Tralasciando solo per il momento l'influenza del prezzo del petrolio a livello internazionale, si può notare l'estrema difficoltà e complessità nel calcolare o anche solo nello stimare più dettagliatamente possibile la quantità di petrolio che sarà ancora possibile sfruttare.

16 «Quando prendiamo in considerazione la produzione di petrolio dobbiamo per prima cosa chiarire esattamente di cosa si parla. Non sempre gli esperti hanno in mente la stessa cosa ed esistono diversi tipi di risorse fossili dalle quali si possono estrarre combustibili liquidi. In primo luogo esiste il petrolio cosiddetto “convenzionale”, ovvero quello che si estrae in forma di liquido poco viscoso dai pozzi. In aggiunta, abbiamo il petrolio cosiddetto “non convenzionale” che include diversi tipi come il greggio da “acque profonde” e “l'olio pesante”. Un ulteriore aggiunta è quella dei gas condensabili. Alcuni includono anche il petrolio che si può estrarre dalle sabbie bituminose. Se poi consideriamo qualsiasi tipo di combustibile liquido, dovremmo prendere in considerazione anche la possibilità di ottenerlo dal gas naturale o dal carbone mediante vari tipi di trattamenti». U. Bardi, Introduzione alla teoria di Hubbert, in “Aspo Italia”, 18 marzo 2005. http://www.aspoitalia.it/index.php/introduzione-alla-teoria-di-hubbert- mainmenu-32

17 «Naturalmente, questa classificazione non ingloba i fluidi estratti dai minerali solidi, dal gas naturale, dalle sabbie o dagli scisti bituminosi, o dal carbone. E, dato che la valutazione delle riserve petrolifere entra a far parte della composizione del prezzo unitario del barile, la valutazione delle stesse, ossia le riserve, da parte di ogni Paese produttore e dell'OPEC, tende a essere “elaborata” per fini politici e strategici. Infine, la composizione del prezzo “al barile” è definita dal costo unitario di produzione, che nel Medio Oriente è circa 4,77 dollari, mentre è di 49,54 dollari per l'offshore USA». G. E. Valori, op. cit., p. 10.

Oltre ai dati di partenza poco affidabili, proprio per fini strategico-politici da parte dei Paesi produttori, esiste un enorme quantità di variabili che condurrebbero e produrrebbero ugualmente determinati errori.
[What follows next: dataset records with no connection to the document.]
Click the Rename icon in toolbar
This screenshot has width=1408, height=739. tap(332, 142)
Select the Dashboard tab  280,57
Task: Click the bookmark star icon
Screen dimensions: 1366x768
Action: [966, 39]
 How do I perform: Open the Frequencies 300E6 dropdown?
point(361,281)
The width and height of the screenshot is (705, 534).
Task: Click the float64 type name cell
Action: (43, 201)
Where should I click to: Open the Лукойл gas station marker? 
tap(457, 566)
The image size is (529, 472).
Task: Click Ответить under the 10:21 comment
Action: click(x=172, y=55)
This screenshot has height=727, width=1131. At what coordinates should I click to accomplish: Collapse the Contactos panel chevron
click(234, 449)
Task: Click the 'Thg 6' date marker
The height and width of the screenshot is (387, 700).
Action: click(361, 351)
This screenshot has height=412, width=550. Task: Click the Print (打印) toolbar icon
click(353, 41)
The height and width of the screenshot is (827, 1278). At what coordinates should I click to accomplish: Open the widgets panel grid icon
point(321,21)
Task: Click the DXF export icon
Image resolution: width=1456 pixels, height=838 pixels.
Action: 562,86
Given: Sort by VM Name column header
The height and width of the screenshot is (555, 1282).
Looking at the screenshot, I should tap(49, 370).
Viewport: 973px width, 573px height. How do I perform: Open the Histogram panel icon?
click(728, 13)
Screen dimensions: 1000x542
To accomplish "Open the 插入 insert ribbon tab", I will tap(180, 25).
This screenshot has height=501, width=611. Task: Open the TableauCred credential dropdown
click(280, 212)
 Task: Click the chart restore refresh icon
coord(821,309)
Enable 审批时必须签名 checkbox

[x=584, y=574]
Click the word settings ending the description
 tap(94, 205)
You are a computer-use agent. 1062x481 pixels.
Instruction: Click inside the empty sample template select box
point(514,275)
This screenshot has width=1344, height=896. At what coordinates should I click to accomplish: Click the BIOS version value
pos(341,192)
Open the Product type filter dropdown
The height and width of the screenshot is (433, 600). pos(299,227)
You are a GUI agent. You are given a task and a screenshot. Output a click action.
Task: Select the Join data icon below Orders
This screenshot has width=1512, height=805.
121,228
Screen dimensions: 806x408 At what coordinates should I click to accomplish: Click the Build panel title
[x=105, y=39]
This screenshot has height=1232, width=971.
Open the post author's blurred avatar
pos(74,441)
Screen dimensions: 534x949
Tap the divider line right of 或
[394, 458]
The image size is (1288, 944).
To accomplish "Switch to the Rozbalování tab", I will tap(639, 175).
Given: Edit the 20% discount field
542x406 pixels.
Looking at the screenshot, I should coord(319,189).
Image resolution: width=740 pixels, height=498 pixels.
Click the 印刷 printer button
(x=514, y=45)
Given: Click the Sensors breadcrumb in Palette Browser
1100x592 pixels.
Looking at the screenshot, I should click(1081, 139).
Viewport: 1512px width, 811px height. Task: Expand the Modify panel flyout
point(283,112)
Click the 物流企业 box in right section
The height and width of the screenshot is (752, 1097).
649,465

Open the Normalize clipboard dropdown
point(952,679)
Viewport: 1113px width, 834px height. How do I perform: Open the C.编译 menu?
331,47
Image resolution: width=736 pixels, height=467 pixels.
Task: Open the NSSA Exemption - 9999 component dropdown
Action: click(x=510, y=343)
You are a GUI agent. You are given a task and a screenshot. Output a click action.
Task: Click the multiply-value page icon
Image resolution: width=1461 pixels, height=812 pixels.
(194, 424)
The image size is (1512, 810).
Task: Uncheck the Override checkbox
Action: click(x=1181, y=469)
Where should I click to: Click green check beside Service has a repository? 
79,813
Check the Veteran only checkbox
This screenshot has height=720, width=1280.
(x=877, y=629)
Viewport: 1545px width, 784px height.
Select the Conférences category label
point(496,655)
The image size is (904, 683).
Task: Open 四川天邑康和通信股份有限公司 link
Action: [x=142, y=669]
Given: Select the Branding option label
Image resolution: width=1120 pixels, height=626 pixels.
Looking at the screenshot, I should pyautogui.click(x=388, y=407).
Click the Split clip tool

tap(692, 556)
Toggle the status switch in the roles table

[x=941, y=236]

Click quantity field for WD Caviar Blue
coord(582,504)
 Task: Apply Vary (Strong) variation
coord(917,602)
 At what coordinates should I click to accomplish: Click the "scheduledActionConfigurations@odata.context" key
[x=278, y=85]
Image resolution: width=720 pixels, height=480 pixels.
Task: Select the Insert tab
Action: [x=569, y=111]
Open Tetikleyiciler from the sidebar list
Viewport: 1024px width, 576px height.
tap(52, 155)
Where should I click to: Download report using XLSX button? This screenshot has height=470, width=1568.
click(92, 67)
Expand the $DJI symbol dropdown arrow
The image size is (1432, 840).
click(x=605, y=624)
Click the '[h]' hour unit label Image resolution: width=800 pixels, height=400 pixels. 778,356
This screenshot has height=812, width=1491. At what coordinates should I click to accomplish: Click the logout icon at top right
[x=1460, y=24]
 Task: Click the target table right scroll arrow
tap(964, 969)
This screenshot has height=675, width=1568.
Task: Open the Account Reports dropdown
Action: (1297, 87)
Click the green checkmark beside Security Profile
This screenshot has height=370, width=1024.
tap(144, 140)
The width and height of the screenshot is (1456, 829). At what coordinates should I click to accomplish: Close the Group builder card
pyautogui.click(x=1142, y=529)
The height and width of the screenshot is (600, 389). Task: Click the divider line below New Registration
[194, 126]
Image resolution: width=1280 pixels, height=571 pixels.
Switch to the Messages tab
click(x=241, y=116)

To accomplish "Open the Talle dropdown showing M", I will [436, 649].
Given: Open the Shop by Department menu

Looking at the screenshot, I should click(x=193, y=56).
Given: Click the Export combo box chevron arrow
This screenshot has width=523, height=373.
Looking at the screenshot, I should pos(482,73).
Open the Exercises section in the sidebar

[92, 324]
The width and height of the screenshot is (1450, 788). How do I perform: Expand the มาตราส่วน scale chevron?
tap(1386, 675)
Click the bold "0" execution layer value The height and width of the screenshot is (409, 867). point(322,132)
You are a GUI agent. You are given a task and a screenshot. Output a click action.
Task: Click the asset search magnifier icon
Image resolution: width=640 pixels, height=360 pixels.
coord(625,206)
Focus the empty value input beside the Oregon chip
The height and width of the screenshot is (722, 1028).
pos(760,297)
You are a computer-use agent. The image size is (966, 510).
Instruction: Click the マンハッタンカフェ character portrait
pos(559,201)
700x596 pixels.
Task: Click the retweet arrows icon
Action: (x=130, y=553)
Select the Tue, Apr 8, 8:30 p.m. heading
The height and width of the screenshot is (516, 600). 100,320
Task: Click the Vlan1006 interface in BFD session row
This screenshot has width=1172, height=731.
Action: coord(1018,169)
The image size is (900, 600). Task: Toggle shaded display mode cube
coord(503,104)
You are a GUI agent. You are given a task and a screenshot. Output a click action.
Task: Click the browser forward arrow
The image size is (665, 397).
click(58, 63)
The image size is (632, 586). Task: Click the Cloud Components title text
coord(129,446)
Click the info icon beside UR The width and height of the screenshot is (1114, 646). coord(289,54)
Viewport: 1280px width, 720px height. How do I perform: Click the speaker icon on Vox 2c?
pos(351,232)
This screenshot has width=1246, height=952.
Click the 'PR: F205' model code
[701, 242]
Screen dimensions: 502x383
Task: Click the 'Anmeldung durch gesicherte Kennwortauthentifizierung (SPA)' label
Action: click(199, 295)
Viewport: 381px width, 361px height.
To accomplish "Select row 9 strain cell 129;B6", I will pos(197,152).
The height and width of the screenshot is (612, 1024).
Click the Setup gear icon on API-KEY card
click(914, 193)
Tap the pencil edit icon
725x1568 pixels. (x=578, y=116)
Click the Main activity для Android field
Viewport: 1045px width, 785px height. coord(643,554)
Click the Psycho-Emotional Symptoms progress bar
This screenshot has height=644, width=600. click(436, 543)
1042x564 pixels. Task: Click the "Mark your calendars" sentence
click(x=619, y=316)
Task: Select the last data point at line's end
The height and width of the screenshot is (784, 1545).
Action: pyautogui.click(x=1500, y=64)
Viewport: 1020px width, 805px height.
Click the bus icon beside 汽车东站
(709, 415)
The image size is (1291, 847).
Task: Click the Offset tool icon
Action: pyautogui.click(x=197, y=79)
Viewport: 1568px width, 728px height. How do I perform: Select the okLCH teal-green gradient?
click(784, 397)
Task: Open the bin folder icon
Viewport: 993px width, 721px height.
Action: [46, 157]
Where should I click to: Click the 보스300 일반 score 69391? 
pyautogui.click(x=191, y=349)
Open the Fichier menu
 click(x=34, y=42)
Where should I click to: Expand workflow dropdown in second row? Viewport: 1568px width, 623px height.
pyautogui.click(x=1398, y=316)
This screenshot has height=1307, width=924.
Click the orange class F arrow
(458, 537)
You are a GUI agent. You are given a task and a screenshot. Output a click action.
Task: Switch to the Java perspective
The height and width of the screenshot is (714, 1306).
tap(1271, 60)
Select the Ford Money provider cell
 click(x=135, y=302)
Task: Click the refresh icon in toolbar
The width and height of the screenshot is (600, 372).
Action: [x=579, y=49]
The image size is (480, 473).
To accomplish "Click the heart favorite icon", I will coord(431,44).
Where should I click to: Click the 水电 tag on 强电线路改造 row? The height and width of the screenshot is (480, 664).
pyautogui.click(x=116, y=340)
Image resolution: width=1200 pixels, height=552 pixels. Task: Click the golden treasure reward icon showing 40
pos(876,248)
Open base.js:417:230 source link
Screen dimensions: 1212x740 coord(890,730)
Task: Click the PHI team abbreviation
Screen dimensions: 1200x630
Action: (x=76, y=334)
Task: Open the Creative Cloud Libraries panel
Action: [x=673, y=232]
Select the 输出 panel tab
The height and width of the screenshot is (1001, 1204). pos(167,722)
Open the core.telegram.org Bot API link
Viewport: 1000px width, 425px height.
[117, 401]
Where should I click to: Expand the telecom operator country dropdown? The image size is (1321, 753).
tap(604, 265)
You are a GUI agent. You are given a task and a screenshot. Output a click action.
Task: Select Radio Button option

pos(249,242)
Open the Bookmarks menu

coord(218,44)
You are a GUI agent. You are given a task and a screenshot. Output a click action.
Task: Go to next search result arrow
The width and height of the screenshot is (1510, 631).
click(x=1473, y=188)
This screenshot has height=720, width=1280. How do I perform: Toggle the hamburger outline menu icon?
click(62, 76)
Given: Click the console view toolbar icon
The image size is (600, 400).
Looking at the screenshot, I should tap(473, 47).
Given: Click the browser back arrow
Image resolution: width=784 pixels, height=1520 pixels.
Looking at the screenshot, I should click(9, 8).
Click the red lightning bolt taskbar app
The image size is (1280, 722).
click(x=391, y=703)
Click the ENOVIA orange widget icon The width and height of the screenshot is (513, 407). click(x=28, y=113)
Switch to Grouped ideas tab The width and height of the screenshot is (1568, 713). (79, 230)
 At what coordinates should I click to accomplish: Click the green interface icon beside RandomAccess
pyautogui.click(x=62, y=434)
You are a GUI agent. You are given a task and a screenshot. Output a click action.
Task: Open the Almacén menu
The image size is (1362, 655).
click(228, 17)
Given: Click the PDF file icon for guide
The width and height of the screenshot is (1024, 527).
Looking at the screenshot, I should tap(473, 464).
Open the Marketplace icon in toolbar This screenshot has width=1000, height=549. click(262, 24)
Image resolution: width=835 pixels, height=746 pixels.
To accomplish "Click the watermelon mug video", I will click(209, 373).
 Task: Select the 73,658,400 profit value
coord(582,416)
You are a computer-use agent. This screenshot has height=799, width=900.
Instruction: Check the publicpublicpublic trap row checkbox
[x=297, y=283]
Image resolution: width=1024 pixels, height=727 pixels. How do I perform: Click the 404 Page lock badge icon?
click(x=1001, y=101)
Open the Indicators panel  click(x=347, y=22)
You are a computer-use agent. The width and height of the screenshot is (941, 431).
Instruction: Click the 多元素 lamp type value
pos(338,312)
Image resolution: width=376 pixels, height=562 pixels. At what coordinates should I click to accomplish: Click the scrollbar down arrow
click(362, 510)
Errori di valutazione ai quali non si è potuto sottrarre nemmeno lo stesso Hubbert, rendendo quindi il suo modello inadatto, o forse sarebbe meglio dire impreciso, a descrivere il caso globale.

La sua prima predizione gli aveva dato ragione perché essendosi focalizzato su un'area circoscritta e su un caso locale gli permise di ottenere dei dati maggiormente certi riguardo l'eccessivo sfruttamento dei pozzi petroliferi che causarono l'aumento dei prezzi. Di fronte a questa difficoltà gli Stati Uniti decisero di rivolgere le loro attenzioni energetiche verso le abbondanti riserve del Medio Oriente, ma «che cosa sarebbe successo se i pozzi medio- orientali non fossero esistiti e gli americani avessero dovuto concentrare tutte le loro risorse sull'estrazione del petrolio locale?»18.